Heritage Railway Station (Canada)
- Designated: 1994
- Reference no.: 4628

= Sarnia station =

Railway station in Ontario, Canada

Sarnia station (also Sarnia Tunnel Station) is a Via Rail train station in Sarnia, Ontario, Canada. It is the western terminus for Via Rail trains running from Toronto through southwestern Ontario. The unstaffed station is wheelchair accessible. The station includes vending machines, washrooms, a pay phone, and a medium-sized waiting area.

The Gothic Revival station was built in 1891 by the Grand Trunk Railway (to a design by engineer Joseph Hobson) and later acquired by Via Rail through CN Rail.

==Service==
As of January 2026, the station is served by one round trip daily to Toronto Union Station via London and Kitchener, Ontario. Train 84 leaves departs from Sarnia at 8:40 am, and returns as train 87 at 10:24 pm. End-to-end travel time is approximately five hours.

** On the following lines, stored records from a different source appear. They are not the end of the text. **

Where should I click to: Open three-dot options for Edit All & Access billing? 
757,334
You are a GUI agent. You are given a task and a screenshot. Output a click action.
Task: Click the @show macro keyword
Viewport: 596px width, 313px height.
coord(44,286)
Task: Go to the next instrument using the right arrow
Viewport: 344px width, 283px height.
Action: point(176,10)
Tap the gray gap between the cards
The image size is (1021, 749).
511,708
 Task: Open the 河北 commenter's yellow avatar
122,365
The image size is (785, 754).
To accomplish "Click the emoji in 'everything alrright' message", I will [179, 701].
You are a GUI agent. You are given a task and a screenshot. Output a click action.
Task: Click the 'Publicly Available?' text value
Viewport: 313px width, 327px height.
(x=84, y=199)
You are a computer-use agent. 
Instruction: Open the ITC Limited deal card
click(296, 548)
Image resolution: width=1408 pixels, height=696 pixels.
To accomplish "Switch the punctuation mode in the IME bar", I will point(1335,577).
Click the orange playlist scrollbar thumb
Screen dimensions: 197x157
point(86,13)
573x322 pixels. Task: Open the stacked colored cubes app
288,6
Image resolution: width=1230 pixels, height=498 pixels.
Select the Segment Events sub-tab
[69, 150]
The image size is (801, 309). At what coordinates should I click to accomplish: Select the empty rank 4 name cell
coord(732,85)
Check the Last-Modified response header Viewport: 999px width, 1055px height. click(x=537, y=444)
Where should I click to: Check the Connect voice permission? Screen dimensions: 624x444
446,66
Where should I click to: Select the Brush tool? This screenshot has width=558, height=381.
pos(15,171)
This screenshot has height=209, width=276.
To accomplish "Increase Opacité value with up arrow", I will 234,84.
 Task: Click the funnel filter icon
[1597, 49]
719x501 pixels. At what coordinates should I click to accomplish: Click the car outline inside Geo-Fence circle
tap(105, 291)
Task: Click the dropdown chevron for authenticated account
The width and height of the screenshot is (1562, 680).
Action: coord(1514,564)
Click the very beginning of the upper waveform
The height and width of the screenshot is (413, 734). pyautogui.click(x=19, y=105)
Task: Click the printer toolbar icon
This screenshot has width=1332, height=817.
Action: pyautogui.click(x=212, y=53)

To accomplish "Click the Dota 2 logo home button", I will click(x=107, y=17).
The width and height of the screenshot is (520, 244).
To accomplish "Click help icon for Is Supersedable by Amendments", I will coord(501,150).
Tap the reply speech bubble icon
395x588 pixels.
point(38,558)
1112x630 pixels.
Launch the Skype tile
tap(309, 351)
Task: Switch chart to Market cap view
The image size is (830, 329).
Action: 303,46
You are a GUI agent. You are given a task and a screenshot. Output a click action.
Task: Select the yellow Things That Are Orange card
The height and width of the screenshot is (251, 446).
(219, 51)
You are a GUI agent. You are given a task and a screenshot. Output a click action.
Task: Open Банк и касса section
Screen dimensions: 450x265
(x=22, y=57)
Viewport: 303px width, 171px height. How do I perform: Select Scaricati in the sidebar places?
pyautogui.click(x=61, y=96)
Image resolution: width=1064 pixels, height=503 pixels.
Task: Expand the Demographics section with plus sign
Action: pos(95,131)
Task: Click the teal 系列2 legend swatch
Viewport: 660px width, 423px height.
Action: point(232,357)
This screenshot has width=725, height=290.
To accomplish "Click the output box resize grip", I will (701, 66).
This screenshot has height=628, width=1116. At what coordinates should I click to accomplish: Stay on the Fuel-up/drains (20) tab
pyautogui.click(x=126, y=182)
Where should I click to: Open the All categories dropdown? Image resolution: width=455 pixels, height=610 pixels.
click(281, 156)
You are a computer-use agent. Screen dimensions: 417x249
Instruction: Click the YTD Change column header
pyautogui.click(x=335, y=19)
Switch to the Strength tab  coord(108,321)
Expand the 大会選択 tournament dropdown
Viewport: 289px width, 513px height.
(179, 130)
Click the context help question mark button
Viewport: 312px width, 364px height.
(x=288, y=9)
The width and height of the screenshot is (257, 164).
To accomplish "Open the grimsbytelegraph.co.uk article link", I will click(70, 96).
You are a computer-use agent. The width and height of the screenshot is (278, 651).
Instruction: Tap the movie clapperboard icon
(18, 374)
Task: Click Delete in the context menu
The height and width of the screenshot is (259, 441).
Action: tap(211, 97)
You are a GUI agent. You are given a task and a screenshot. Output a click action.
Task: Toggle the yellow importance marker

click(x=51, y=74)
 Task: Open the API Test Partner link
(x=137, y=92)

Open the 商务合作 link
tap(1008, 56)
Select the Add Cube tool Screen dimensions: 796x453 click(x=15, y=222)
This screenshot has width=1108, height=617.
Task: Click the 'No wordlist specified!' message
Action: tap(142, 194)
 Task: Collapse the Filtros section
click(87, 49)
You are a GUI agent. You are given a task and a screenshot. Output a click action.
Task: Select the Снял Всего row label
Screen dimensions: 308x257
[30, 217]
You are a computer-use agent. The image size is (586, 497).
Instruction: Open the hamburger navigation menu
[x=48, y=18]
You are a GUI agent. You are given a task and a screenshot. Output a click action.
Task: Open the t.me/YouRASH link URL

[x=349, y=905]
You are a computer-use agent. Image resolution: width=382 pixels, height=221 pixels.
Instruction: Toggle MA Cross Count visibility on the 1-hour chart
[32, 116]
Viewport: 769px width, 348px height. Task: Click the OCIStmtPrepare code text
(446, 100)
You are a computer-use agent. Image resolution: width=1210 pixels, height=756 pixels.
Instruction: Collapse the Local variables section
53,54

The International Limited which was operated jointly by Via Rail and Amtrak, running between Chicago and Toronto, stopped in Sarnia. The service, which had ended in 1971 by CN Rail, was restarted in 1982 and discontinued again in 2004 due to border delays and post-9/11.

Sarnia Transit bus route 1 Confederation will service the railway station on request and the connection to Amtrak Blue Water route can be made from cross border taxis between Sarnia and Port Huron.